Dans un contexte marqué par une crise sécuritaire prolongée dans l’Est de la République démocratique du Congo (RDC), un nouveau chapitre de coopération internationale se dessine. La Première ministre Judith Suminwa a reçu ce lundi l’ambassadeur de Suède, Joakim Vaverka, pour des discussions stratégiques. Si les échanges s’inscrivent dans la tradition diplomatique, leur portée dépasse les simples formalités : sécurité, investissements et réponse humanitaire étaient au menu d’une rencontre révélatrice des priorités de Kinshasa.
Les deux parties ont abordé en détail la situation dans les provinces du Nord-Kivu et de l’Ituri, où les groupes armés continuent de défier l’autorité de l’État. « La Suède soutient les efforts de stabilisation, notamment à travers des programmes de désarmement et de réinsertion », a souligné M. Vaverka. Un engagement qui s’appuie sur une présence suédoise remontant à 1881, marquée d’abord par des missions religieuses avant d’évoluer vers une coopération multiforme.
Mais au-delà de l’urgence sécuritaire, quel rôle peut jouer un pays nordique dans le développement congolais ? L’ambassadeur évoque des « opportunités concrètes » dans les secteurs minier, énergétique et agricole. Plusieurs entreprises suédoises manifesteraient un intérêt croissant pour le marché congolais, à condition que le climat des affaires s’améliore. Une perspective qui interpelle : comment concilier attractivité économique et souveraineté nationale dans un pays riche en ressources naturelles ?
Le volet humanitaire n’a pas été occulté. La Suède, contributeur historique aux fonds d’urgence des Nations unies, promet de maintenir son aide aux populations déplacées. Toutefois, M. Vaverka insiste sur la nécessité d’« une approche intégrée » mêlant assistance immédiate et solutions structurelles. Un discours qui rejoint celui du gouvernement congolais, déterminé à transformer l’essai après des décennies de dépendance à l’aide extérieure.
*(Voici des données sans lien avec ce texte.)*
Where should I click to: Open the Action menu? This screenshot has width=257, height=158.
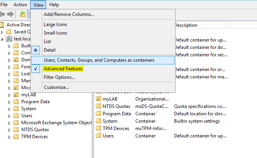pos(20,5)
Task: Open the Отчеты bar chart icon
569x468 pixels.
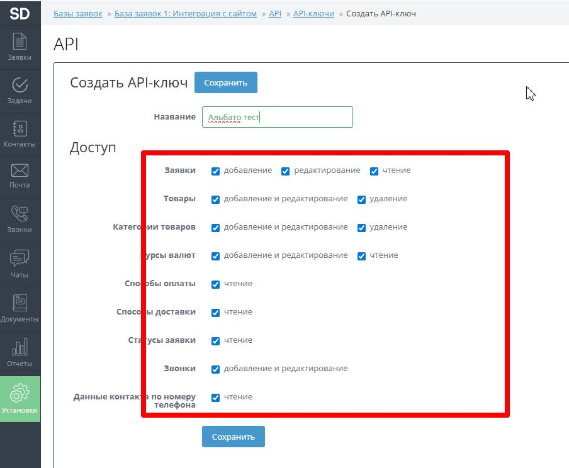Action: (x=20, y=353)
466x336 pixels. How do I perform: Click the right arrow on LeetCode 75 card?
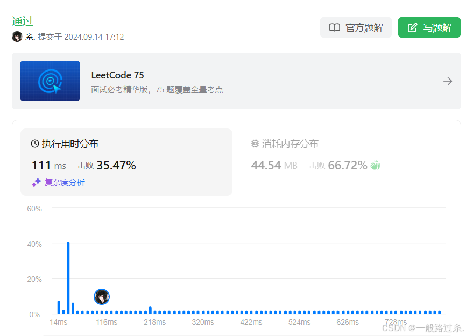[448, 81]

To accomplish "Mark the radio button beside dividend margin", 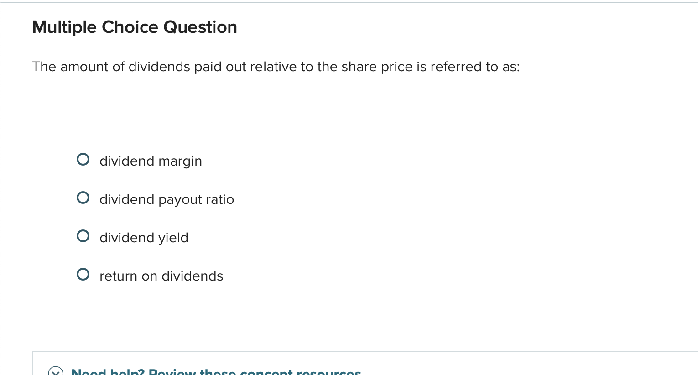I will (x=83, y=159).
Analyste des relations internationales à l’Université de Kinshasa, le Pr Didier Mbenga tempère : « La Suède représente un partenaire modeste en volume, mais symboliquement important. Son positionnement neutre et son expertise en médiation pourraient influencer d’autres acteurs européens. » Reste à savoir si Stockholm utilisera sa présidence prochaine du Conseil de l’UE pour porter les préoccupations congolaises sur la scène internationale.
Cette rencontre intervient à un moment charnière pour la diplomatie congolaise. Alors que les relations avec certains partenaires traditionnels traversent des turbulences, Kinshasa semble diversifier ses alliances. La nomination récente de M. Vaverka – expert reconnu en résolution de conflits – comme ambassadeur suggère d’ailleurs un regain d’intérêt suédois pour la région des Grands Lacs.
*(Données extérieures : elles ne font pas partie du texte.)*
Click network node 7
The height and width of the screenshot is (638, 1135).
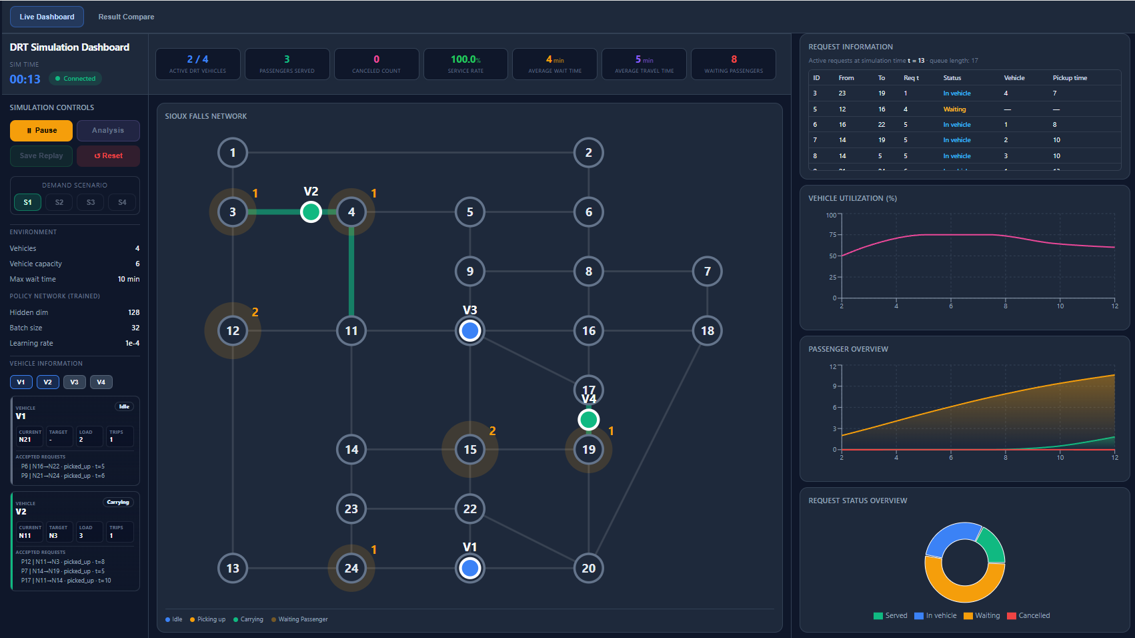708,271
En filigrane de ces discussions se profile la question des réformes structurelles. Le gouvernement Suminwa pourra-t-il concrétiser ses ambitions de bonne gouvernance et de transparence, condition sine qua non pour attirer des investissements durables ? Les prochains mois apporteront des éléments de réponse, notamment à travers la mise en œuvre du programme de coopération 2025-2028 actuellement en négociation.
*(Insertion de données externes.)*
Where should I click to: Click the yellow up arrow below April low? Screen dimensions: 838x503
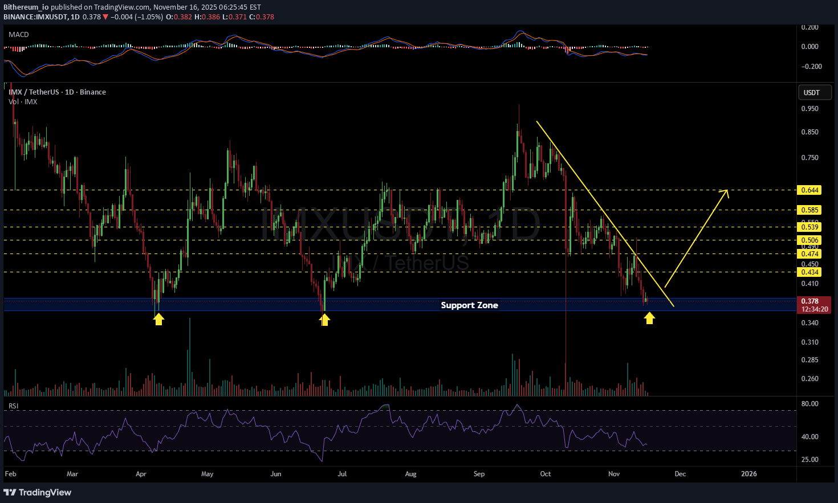(x=158, y=320)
Si les déclarations post-rencontre respirent l’optimisme de rigueur, les observateurs rappellent que la RDC a déjà connu des promesses non tenues de partenariats gagnant-gagnant. La différence se jouera cette fois dans la capacité à transformer les discours en projets tangibles – qu’il s’agisse de centrales hydroélectriques ou de programmes de réconciliation communautaire.